:: RECORDS FOR THIS TASK ::
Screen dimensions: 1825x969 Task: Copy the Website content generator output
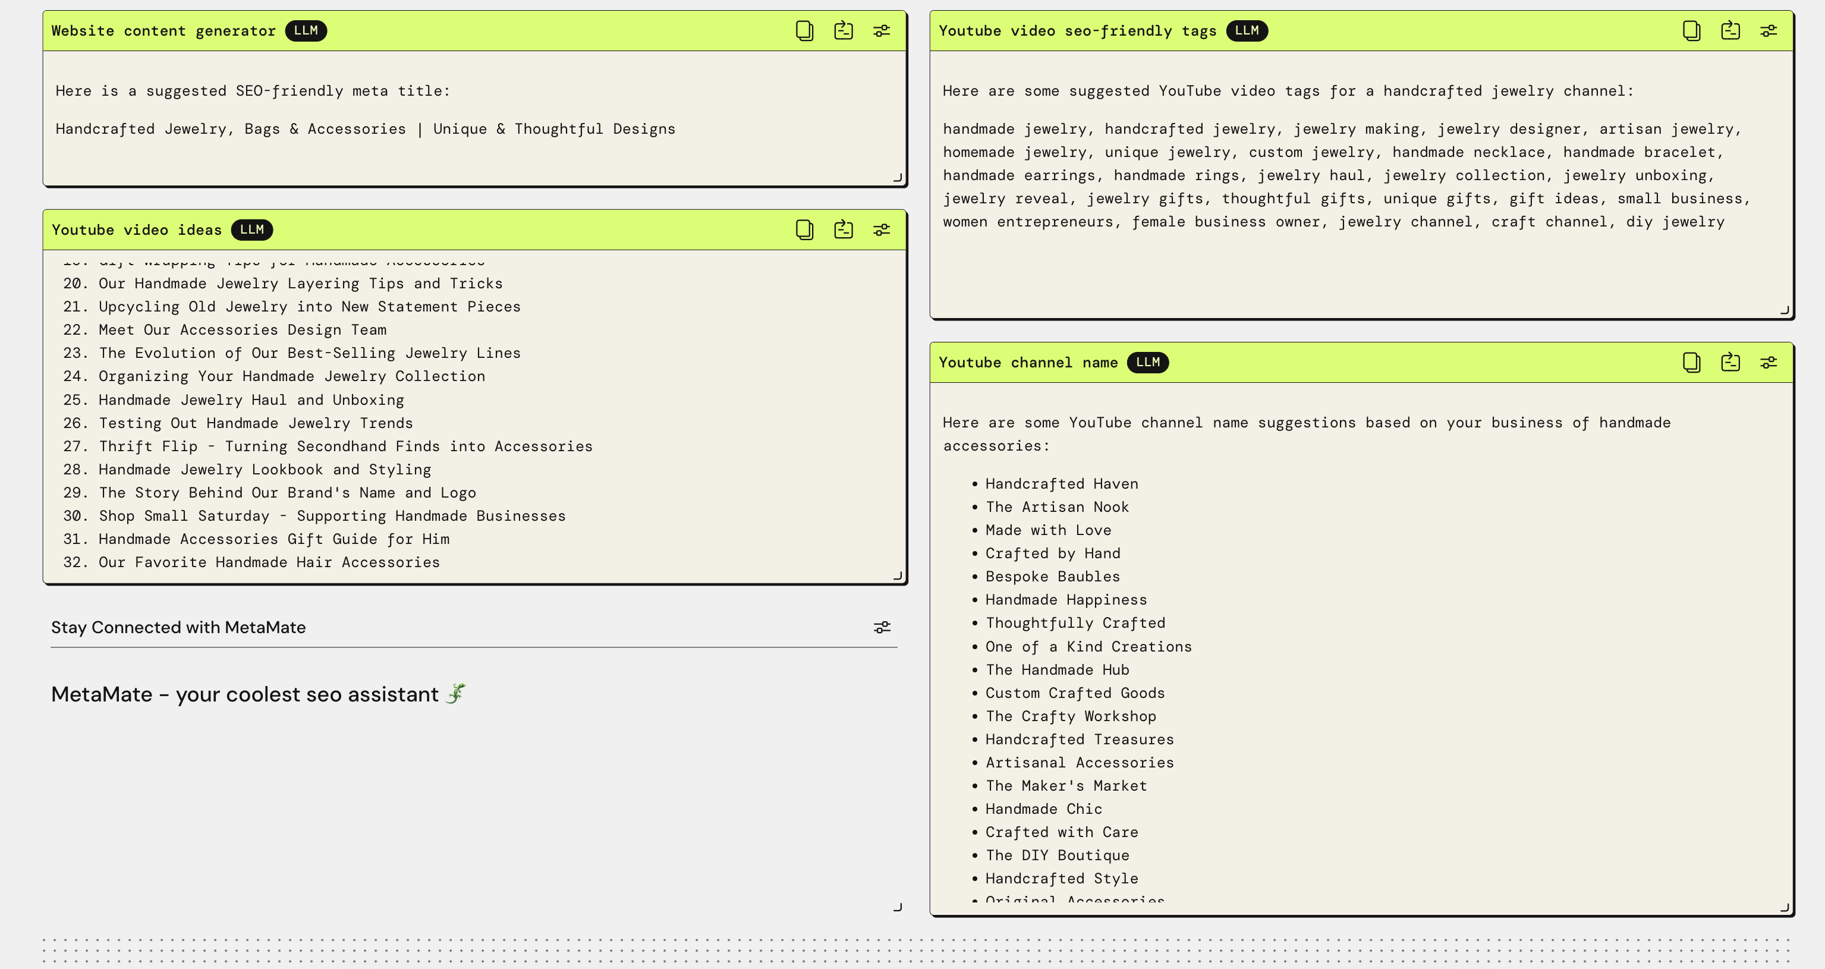(804, 30)
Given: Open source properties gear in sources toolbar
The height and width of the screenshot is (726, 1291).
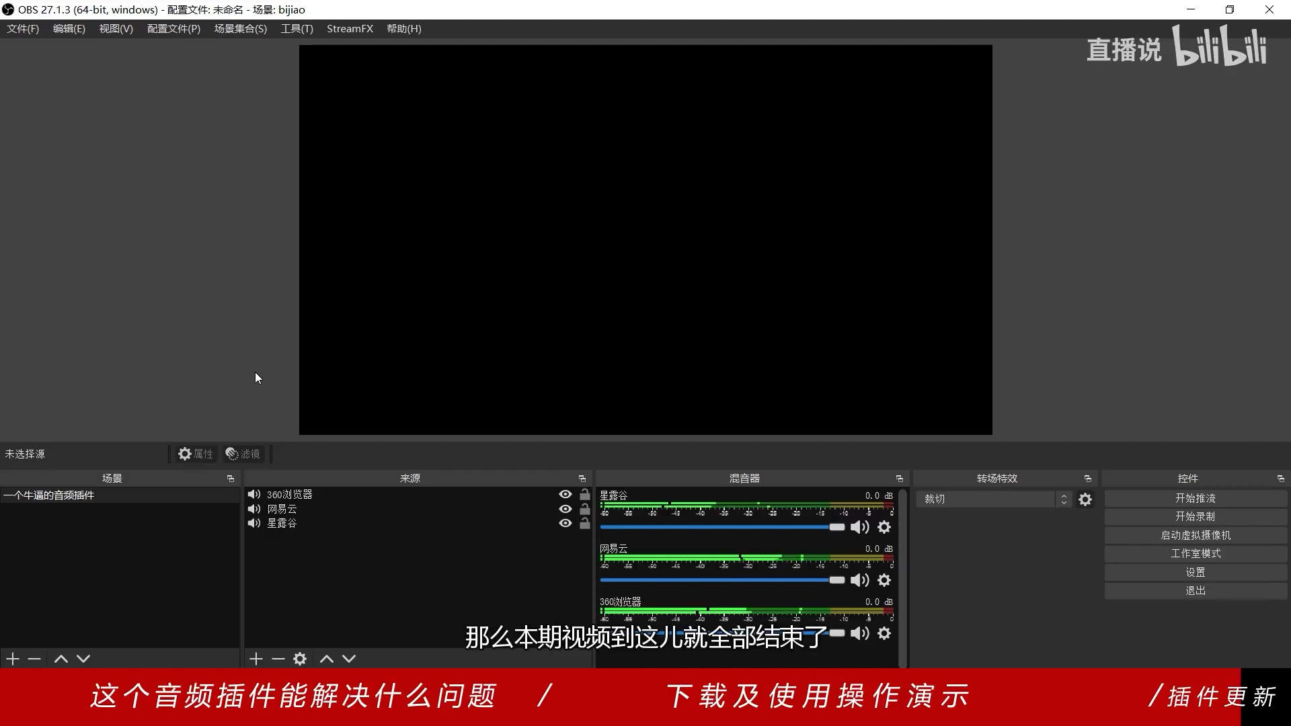Looking at the screenshot, I should pos(300,659).
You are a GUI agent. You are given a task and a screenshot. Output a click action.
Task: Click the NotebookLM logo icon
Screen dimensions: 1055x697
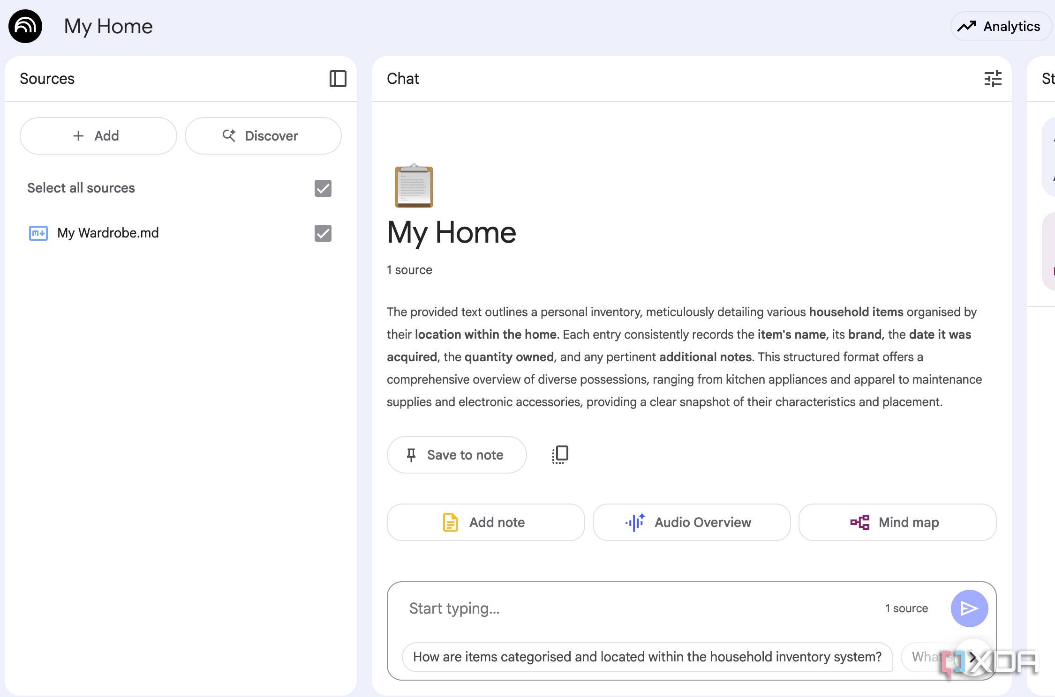tap(24, 26)
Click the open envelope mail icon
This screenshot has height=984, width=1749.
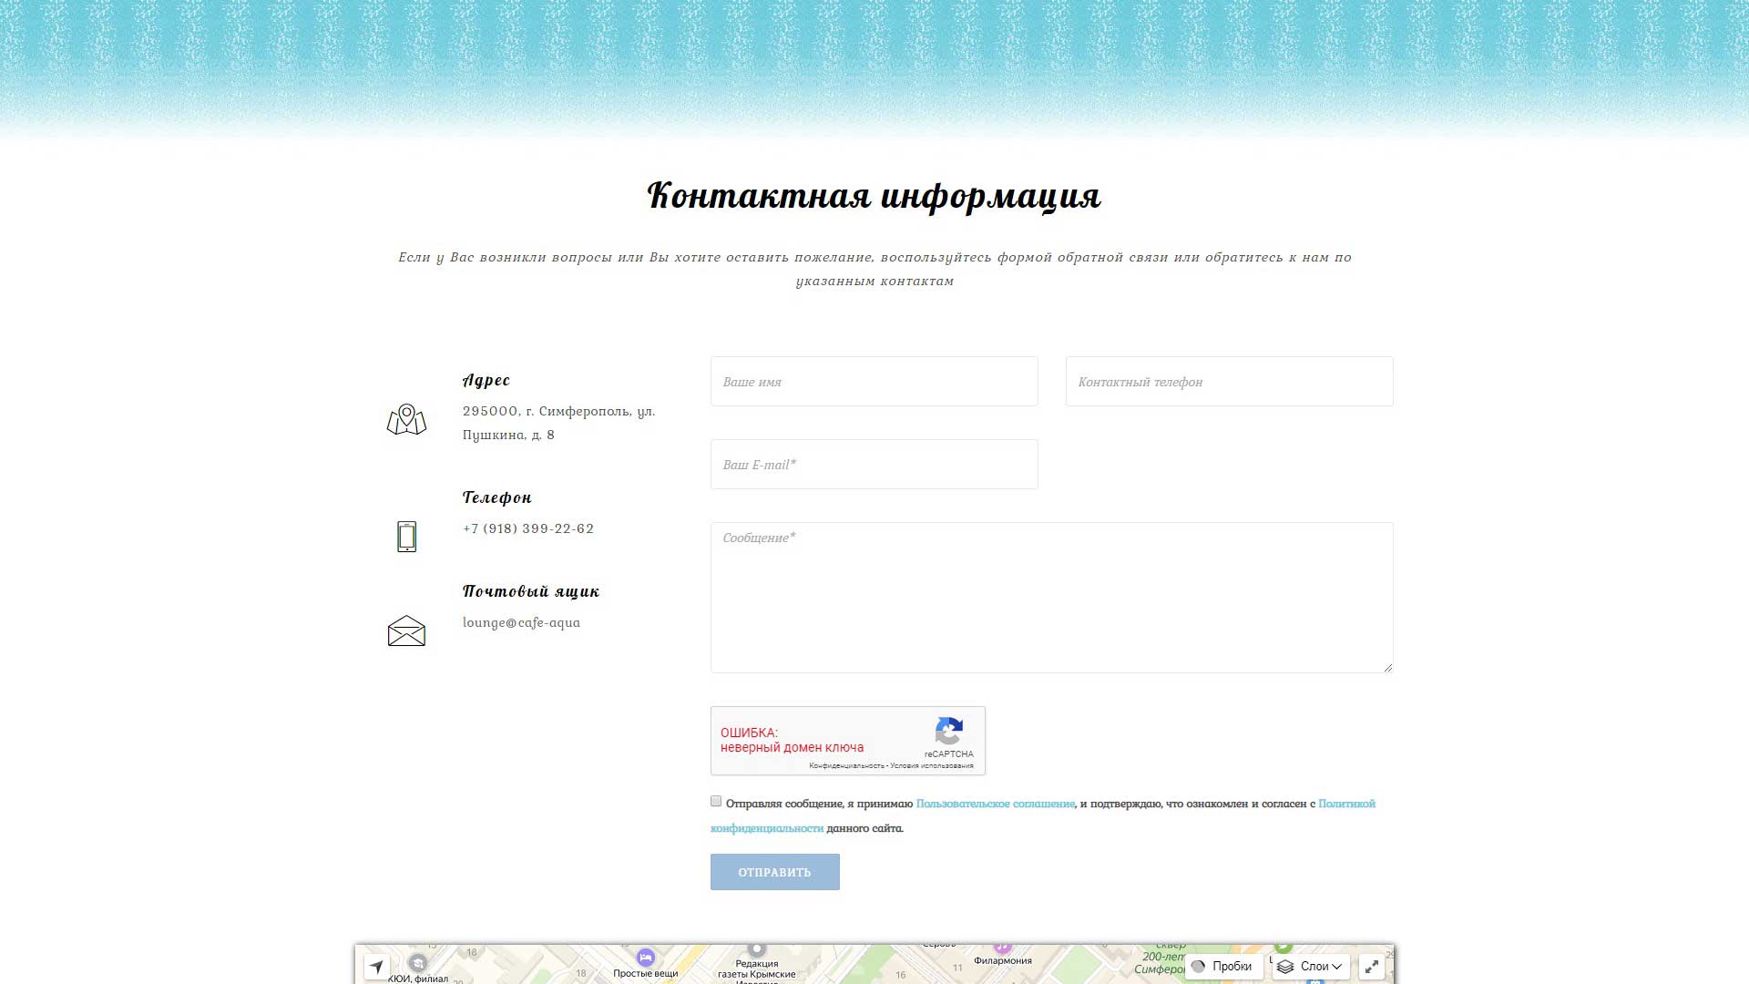tap(406, 630)

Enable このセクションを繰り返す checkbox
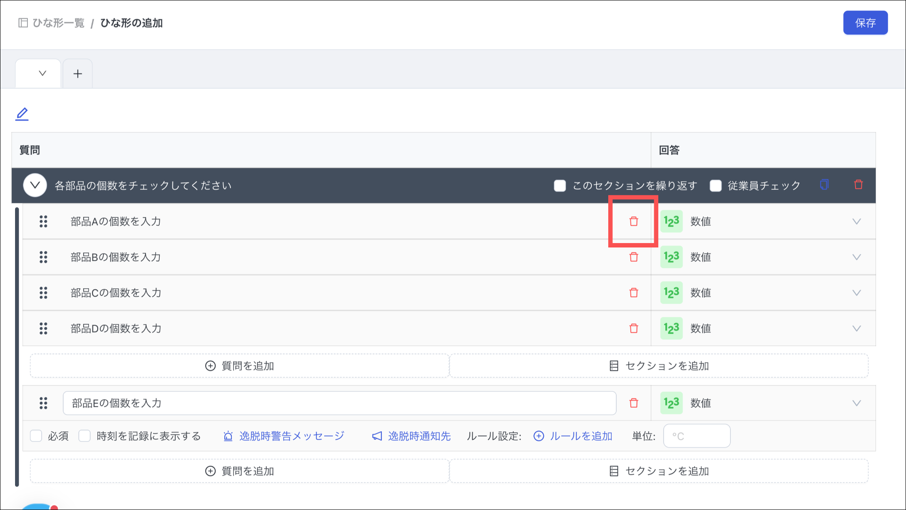[560, 185]
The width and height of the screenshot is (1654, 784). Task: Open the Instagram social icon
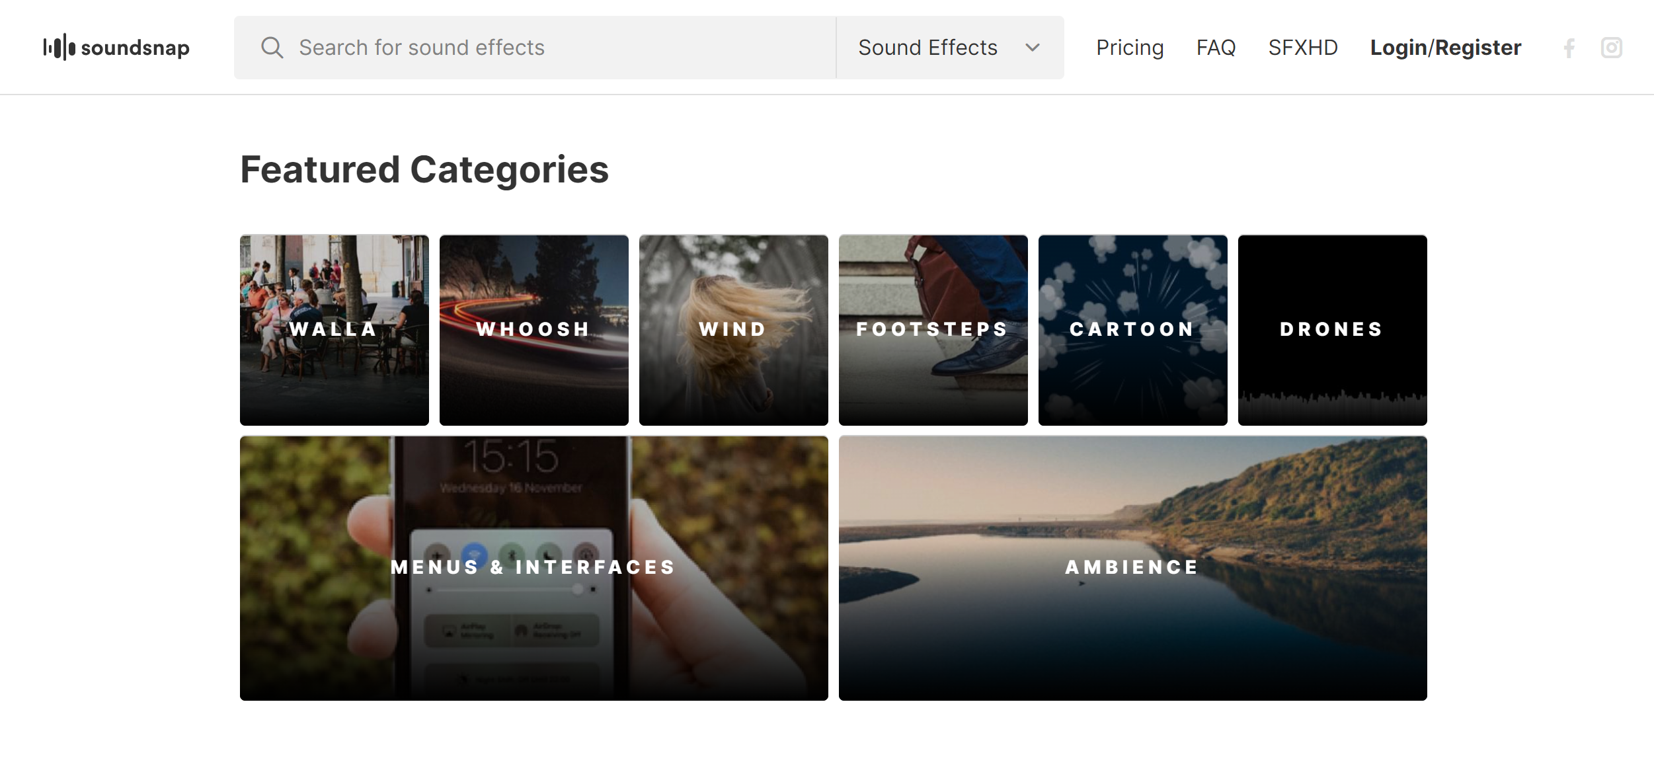click(1611, 48)
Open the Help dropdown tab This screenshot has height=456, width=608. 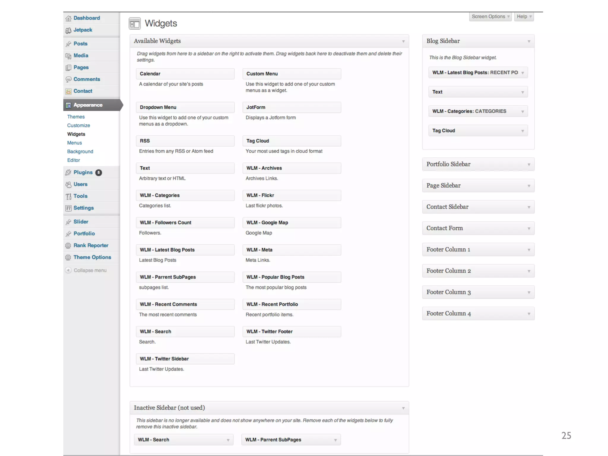pyautogui.click(x=524, y=17)
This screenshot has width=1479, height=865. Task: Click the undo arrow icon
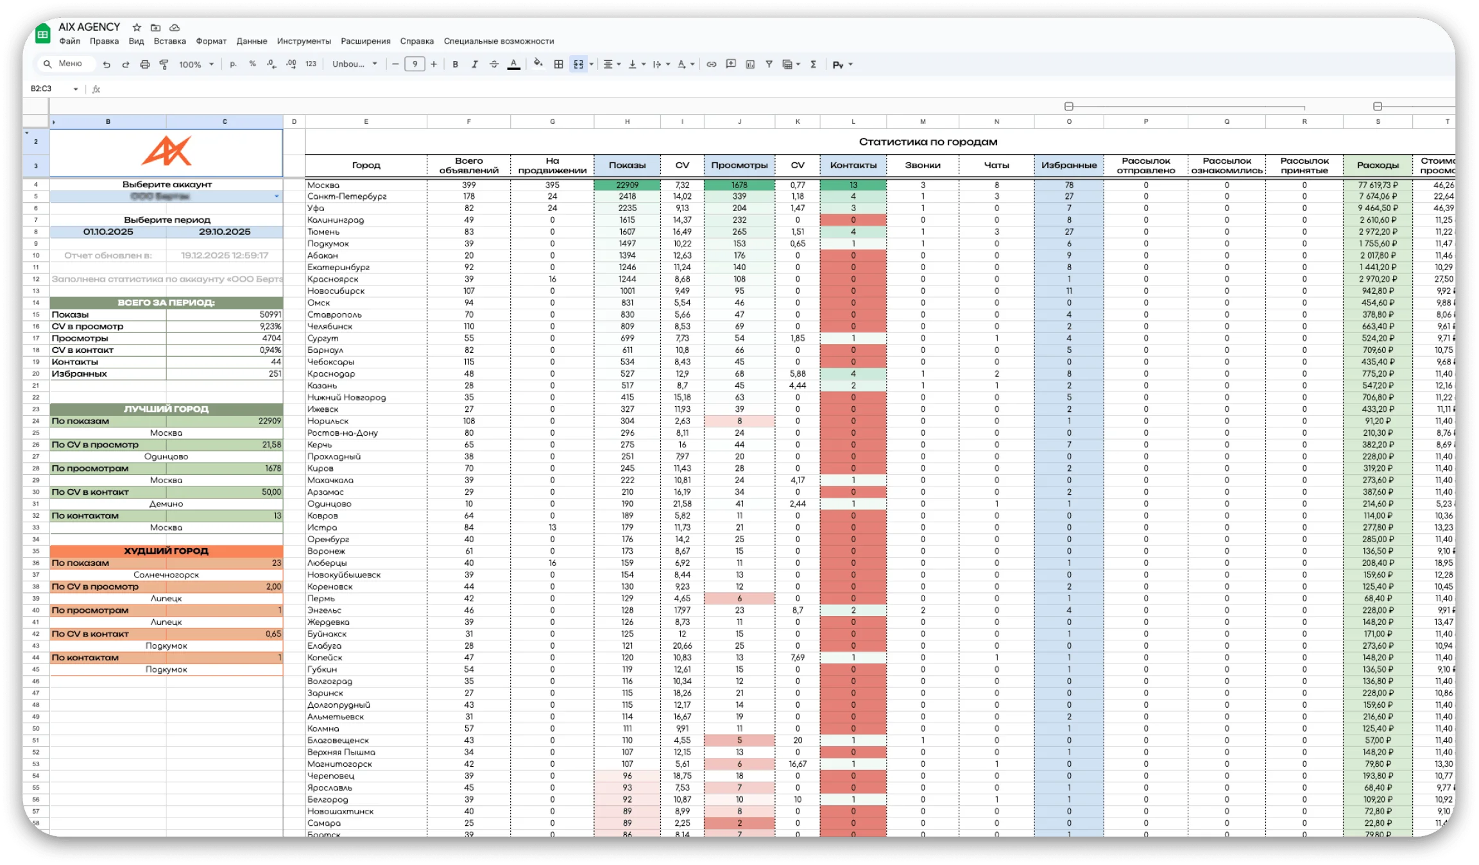click(107, 64)
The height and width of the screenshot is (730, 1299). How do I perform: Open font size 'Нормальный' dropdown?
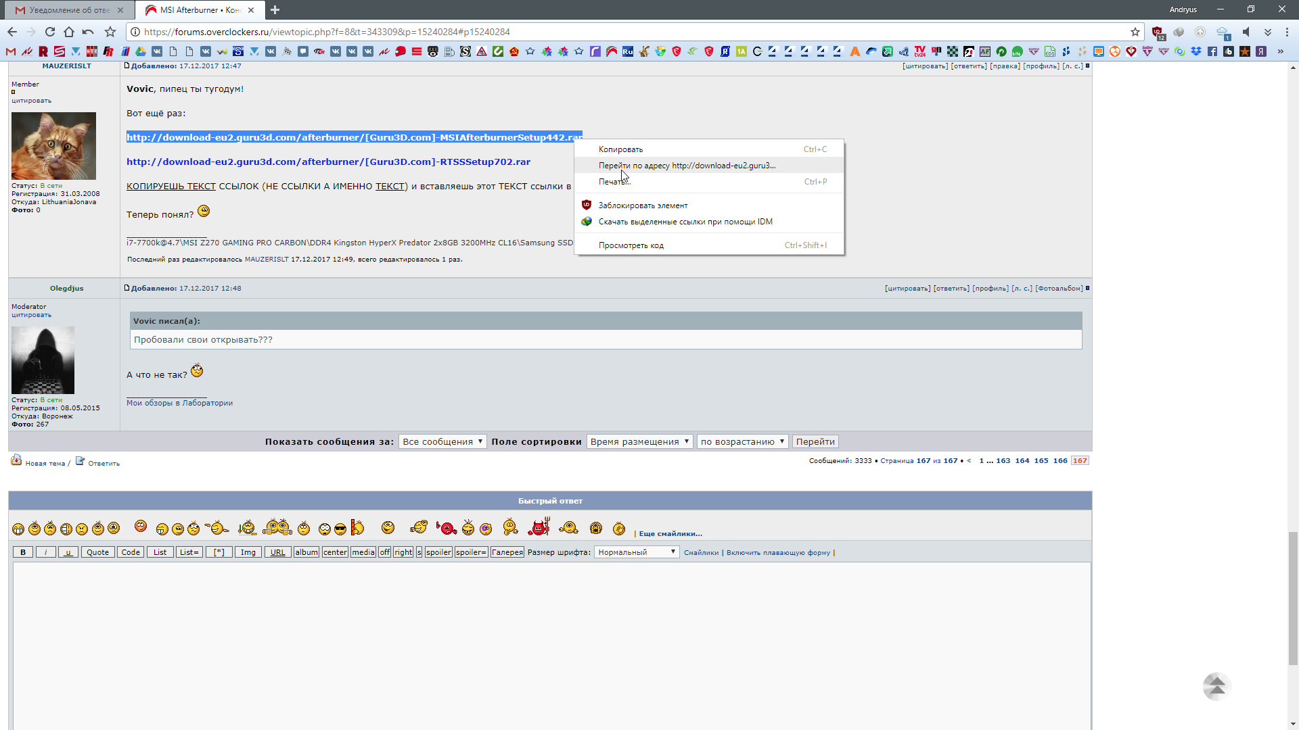(x=636, y=552)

:: YOUR ASSIGNMENT ::
Reproduce exactly, and only, the lines from the opening line of the listing above through the line holding "Task: Click the NotebookLM logo icon", minus the pictures.

:: TASK OUTPUT ::
Screen dimensions: 1825x969 Task: Copy the Website content generator output
(804, 30)
Given: Open source properties gear in sources toolbar
The height and width of the screenshot is (726, 1291).
Looking at the screenshot, I should pos(300,659).
You are a GUI agent. You are given a task and a screenshot. Output a click action.
Task: Click the NotebookLM logo icon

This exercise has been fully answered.